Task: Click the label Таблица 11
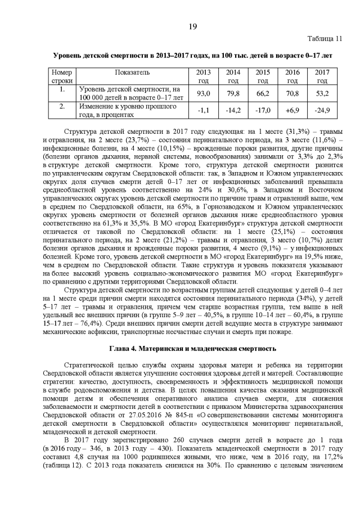coord(324,39)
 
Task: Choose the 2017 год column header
coord(322,76)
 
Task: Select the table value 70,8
coord(292,93)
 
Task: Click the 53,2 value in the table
coord(322,93)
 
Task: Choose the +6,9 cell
coord(292,110)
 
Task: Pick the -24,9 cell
coord(322,110)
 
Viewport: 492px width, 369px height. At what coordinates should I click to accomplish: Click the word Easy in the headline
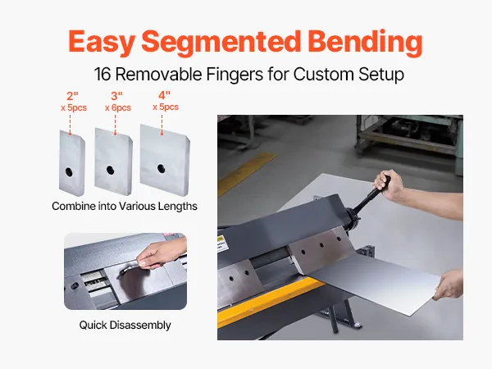tap(102, 43)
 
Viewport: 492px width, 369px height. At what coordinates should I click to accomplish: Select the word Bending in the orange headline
tap(365, 43)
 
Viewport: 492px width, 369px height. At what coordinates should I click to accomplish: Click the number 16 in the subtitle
tap(102, 75)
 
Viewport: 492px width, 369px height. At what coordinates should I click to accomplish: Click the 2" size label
tap(72, 96)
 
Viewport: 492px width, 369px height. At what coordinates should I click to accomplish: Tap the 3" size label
tap(116, 96)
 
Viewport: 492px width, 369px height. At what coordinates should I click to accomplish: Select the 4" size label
tap(164, 95)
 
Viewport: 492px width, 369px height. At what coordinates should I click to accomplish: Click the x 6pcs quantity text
tap(118, 108)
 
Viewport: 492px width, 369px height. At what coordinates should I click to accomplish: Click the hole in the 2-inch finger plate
tap(69, 171)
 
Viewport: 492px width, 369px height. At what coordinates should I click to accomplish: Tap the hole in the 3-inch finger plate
tap(110, 170)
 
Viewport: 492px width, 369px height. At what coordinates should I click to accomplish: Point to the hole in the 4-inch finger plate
tap(162, 168)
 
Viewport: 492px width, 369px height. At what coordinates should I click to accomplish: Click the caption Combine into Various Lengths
tap(125, 206)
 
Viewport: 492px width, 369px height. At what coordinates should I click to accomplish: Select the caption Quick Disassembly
tap(125, 325)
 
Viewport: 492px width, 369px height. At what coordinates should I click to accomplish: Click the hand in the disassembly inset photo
tap(159, 253)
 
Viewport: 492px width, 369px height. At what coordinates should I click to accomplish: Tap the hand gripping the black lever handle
tap(388, 185)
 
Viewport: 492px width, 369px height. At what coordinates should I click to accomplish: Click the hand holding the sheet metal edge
tap(449, 285)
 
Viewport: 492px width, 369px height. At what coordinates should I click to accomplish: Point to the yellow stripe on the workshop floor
tap(247, 173)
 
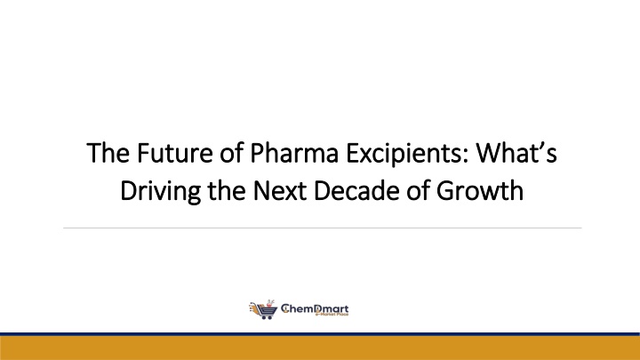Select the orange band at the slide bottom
[x=320, y=348]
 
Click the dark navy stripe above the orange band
[x=320, y=335]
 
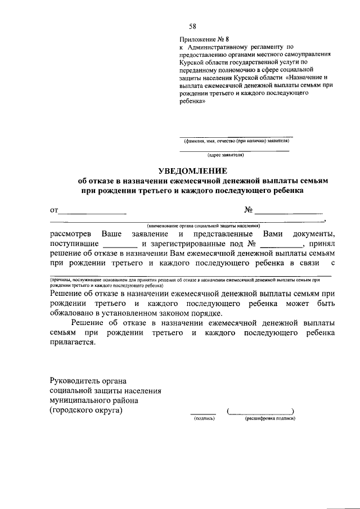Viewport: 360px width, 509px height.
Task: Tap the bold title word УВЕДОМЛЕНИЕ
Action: click(x=192, y=170)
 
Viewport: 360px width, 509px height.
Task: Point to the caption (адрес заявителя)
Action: click(x=226, y=154)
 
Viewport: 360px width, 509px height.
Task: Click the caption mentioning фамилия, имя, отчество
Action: click(x=236, y=141)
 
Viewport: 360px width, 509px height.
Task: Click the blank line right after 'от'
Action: click(x=93, y=213)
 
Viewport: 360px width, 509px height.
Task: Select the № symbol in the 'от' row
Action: click(x=249, y=210)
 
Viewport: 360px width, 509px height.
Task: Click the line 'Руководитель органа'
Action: click(x=88, y=380)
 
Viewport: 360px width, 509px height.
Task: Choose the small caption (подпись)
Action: click(x=203, y=419)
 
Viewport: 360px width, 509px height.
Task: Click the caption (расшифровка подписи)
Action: click(x=270, y=419)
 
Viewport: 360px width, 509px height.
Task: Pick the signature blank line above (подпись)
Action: click(x=203, y=413)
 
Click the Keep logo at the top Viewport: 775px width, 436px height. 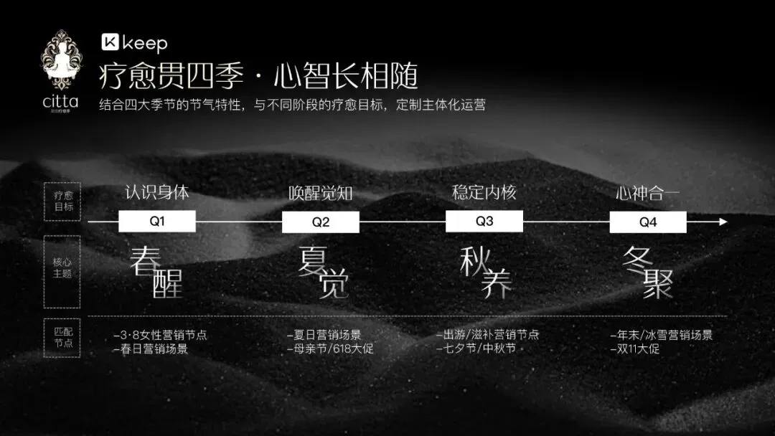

----------

Can you turn every line of the records above into a Markdown table with the columns "Number" and "Content", numbering each row, skipping blank lines, and leaving the pictures out?

| Number | Content |
|---|---|
| 1 | Task: Click the label Таблица 11 |
| 2 | coord(324,39) |
| 3 | Task: Choose the 2017 год column header |
| 4 | coord(322,76) |
| 5 | Task: Select the table value 70,8 |
| 6 | coord(292,93) |
| 7 | Task: Click the 53,2 value in the table |
| 8 | coord(322,93) |
| 9 | Task: Choose the +6,9 cell |
| 10 | coord(292,110) |
| 11 | Task: Pick the -24,9 cell |
| 12 | coord(322,110) |
| 13 | Viewport: 492px width, 369px height. At what coordinates should I click to accomplish: Click the word Easy in the headline |
| 14 | tap(102, 43) |
| 15 | Viewport: 492px width, 369px height. At what coordinates should I click to accomplish: Select the word Bending in the orange headline |
| 16 | tap(365, 43) |
| 17 | Viewport: 492px width, 369px height. At what coordinates should I click to accomplish: Click the number 16 in the subtitle |
| 18 | tap(102, 75) |
| 19 | Viewport: 492px width, 369px height. At what coordinates should I click to accomplish: Click the 2" size label |
| 20 | tap(72, 96) |
| 21 | Viewport: 492px width, 369px height. At what coordinates should I click to accomplish: Tap the 3" size label |
| 22 | tap(116, 96) |
| 23 | Viewport: 492px width, 369px height. At what coordinates should I click to accomplish: Select the 4" size label |
| 24 | tap(164, 95) |
| 25 | Viewport: 492px width, 369px height. At what coordinates should I click to accomplish: Click the x 6pcs quantity text |
| 26 | tap(118, 108) |
| 27 | Viewport: 492px width, 369px height. At what coordinates should I click to accomplish: Click the hole in the 2-inch finger plate |
| 28 | tap(69, 171) |
| 29 | Viewport: 492px width, 369px height. At what coordinates should I click to accomplish: Tap the hole in the 3-inch finger plate |
| 30 | tap(110, 170) |
| 31 | Viewport: 492px width, 369px height. At what coordinates should I click to accomplish: Point to the hole in the 4-inch finger plate |
| 32 | tap(162, 168) |
| 33 | Viewport: 492px width, 369px height. At what coordinates should I click to accomplish: Click the caption Combine into Various Lengths |
| 34 | tap(125, 206) |
| 35 | Viewport: 492px width, 369px height. At what coordinates should I click to accomplish: Select the caption Quick Disassembly |
| 36 | tap(125, 325) |
| 37 | Viewport: 492px width, 369px height. At what coordinates should I click to accomplish: Click the hand in the disassembly inset photo |
| 38 | tap(159, 253) |
| 39 | Viewport: 492px width, 369px height. At what coordinates should I click to accomplish: Tap the hand gripping the black lever handle |
| 40 | tap(388, 185) |
| 41 | Viewport: 492px width, 369px height. At what coordinates should I click to accomplish: Click the hand holding the sheet metal edge |
| 42 | tap(449, 285) |
| 43 | Viewport: 492px width, 369px height. At what coordinates should I click to accomplish: Point to the yellow stripe on the workshop floor |
| 44 | tap(247, 173) |
| 45 | Select the orange band at the slide bottom |
| 46 | [x=320, y=348] |
| 47 | Click the dark navy stripe above the orange band |
| 48 | [x=320, y=335] |
| 49 | Viewport: 360px width, 509px height. |
| 50 | Task: Tap the bold title word УВЕДОМЛЕНИЕ |
| 51 | Action: click(x=192, y=170) |
| 52 | Viewport: 360px width, 509px height. |
| 53 | Task: Point to the caption (адрес заявителя) |
| 54 | Action: click(x=226, y=154) |
| 55 | Viewport: 360px width, 509px height. |
| 56 | Task: Click the caption mentioning фамилия, имя, отчество |
| 57 | Action: click(x=236, y=141) |
| 58 | Viewport: 360px width, 509px height. |
| 59 | Task: Click the blank line right after 'от' |
| 60 | Action: click(x=93, y=213) |
| 61 | Viewport: 360px width, 509px height. |
| 62 | Task: Select the № symbol in the 'от' row |
| 63 | Action: click(x=249, y=210) |
| 64 | Viewport: 360px width, 509px height. |
| 65 | Task: Click the line 'Руководитель органа' |
| 66 | Action: click(x=88, y=380) |
| 67 | Viewport: 360px width, 509px height. |
| 68 | Task: Choose the small caption (подпись) |
| 69 | Action: click(x=203, y=419) |
| 70 | Viewport: 360px width, 509px height. |
| 71 | Task: Click the caption (расшифровка подписи) |
| 72 | Action: click(x=270, y=419) |
| 73 | Viewport: 360px width, 509px height. |
| 74 | Task: Pick the signature blank line above (подпись) |
| 75 | Action: click(x=203, y=413) |
| 76 | Click the Keep logo at the top Viewport: 775px width, 436px height.  |